Pixel coordinate grounding data:
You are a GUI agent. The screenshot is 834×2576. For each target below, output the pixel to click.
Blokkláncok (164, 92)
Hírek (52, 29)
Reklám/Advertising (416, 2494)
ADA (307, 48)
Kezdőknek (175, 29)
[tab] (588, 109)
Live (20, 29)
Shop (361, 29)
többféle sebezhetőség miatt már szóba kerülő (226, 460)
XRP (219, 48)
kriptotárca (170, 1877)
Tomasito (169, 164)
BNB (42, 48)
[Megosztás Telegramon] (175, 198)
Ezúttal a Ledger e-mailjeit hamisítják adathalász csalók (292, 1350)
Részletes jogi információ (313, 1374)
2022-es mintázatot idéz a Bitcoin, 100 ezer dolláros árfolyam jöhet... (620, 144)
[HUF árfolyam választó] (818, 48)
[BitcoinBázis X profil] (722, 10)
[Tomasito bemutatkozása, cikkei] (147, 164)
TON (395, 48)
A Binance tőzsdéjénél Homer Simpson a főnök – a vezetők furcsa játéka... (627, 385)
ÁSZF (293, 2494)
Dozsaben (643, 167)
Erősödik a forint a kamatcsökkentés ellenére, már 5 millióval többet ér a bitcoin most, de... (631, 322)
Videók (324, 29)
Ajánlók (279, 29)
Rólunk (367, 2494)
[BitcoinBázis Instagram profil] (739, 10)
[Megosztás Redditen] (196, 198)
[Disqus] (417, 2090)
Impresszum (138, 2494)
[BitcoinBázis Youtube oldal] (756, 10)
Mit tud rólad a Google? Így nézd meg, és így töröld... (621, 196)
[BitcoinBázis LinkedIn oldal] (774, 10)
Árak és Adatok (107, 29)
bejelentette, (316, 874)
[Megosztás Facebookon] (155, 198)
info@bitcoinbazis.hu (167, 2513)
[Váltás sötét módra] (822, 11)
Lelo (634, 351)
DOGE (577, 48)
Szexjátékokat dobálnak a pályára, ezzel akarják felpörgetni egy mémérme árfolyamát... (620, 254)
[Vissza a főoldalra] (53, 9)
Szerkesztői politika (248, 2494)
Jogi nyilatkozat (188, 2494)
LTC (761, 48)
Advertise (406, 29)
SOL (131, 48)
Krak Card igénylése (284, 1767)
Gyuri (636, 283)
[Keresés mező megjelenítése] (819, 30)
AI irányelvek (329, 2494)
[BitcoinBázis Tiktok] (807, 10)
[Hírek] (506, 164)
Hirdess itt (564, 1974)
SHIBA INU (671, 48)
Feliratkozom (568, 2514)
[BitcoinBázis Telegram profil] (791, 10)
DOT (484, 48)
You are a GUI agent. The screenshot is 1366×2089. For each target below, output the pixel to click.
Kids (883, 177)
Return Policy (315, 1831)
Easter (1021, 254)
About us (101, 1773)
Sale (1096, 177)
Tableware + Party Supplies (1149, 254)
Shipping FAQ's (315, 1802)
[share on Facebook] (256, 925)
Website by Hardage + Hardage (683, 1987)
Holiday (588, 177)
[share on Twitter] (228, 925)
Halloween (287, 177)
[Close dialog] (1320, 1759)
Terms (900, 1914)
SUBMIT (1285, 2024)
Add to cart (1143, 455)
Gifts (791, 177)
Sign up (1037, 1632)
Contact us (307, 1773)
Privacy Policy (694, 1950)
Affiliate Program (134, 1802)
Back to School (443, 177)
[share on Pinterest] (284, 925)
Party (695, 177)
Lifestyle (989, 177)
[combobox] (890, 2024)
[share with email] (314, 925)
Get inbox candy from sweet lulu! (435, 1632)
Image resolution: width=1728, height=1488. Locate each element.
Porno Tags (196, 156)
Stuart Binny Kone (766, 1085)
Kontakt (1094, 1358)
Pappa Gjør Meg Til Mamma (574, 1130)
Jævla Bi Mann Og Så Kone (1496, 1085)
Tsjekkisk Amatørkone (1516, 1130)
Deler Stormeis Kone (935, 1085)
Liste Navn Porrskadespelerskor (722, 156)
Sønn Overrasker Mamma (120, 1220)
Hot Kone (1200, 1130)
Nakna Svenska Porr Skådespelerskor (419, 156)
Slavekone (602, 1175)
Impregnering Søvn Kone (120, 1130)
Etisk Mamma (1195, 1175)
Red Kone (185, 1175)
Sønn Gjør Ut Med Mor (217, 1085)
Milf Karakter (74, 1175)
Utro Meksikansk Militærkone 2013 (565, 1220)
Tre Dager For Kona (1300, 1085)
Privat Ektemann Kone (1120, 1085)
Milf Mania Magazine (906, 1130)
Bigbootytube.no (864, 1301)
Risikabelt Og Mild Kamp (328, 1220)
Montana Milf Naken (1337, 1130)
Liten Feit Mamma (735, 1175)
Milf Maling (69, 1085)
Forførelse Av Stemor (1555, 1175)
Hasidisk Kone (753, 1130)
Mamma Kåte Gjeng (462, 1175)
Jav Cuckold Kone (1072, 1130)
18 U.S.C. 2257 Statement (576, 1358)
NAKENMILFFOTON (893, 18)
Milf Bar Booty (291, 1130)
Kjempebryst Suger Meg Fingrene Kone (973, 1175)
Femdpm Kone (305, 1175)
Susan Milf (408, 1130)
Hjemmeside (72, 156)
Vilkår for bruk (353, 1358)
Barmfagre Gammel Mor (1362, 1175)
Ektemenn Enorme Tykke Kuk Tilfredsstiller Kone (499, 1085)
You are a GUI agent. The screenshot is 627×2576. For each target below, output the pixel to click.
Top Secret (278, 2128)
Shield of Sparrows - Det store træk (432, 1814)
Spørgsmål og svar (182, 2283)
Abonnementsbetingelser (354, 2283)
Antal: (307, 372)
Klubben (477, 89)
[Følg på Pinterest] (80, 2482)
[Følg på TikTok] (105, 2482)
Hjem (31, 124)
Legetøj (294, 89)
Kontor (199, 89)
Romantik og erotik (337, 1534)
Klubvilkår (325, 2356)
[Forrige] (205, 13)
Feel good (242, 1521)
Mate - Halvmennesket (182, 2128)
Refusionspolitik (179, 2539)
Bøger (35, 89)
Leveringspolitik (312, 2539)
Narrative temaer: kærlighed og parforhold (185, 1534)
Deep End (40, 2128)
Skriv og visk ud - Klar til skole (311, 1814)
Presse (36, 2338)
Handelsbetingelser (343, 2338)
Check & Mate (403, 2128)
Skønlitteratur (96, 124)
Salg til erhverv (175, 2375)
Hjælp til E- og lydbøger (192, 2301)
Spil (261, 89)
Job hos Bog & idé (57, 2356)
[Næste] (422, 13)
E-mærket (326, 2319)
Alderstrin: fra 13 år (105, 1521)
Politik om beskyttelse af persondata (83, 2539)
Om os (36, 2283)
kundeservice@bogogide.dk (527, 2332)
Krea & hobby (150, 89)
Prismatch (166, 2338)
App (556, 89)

Your goal -> The answer should hold only the lines from the start of the records above through the line containing "Videók (324, 29)", each set down exactly.

Task answer ->
You are a GUI agent. The screenshot is 834×2576. For each target below, output the pixel to click.
Blokkláncok (164, 92)
Hírek (52, 29)
Reklám/Advertising (416, 2494)
ADA (307, 48)
Kezdőknek (175, 29)
[tab] (588, 109)
Live (20, 29)
Shop (361, 29)
többféle sebezhetőség miatt már szóba kerülő (226, 460)
XRP (219, 48)
kriptotárca (170, 1877)
Tomasito (169, 164)
BNB (42, 48)
[Megosztás Telegramon] (175, 198)
Ezúttal a Ledger e-mailjeit hamisítják adathalász csalók (292, 1350)
Részletes jogi információ (313, 1374)
2022-es mintázatot idéz a Bitcoin, 100 ezer dolláros árfolyam jöhet... (620, 144)
[HUF árfolyam választó] (818, 48)
[BitcoinBázis X profil] (722, 10)
[Tomasito bemutatkozása, cikkei] (147, 164)
TON (395, 48)
A Binance tőzsdéjénél Homer Simpson a főnök – a vezetők furcsa játéka... (627, 385)
ÁSZF (293, 2494)
Dozsaben (643, 167)
Erősödik a forint a kamatcsökkentés ellenére, már 5 millióval többet ér a bitcoin most, de... (631, 322)
Videók (324, 29)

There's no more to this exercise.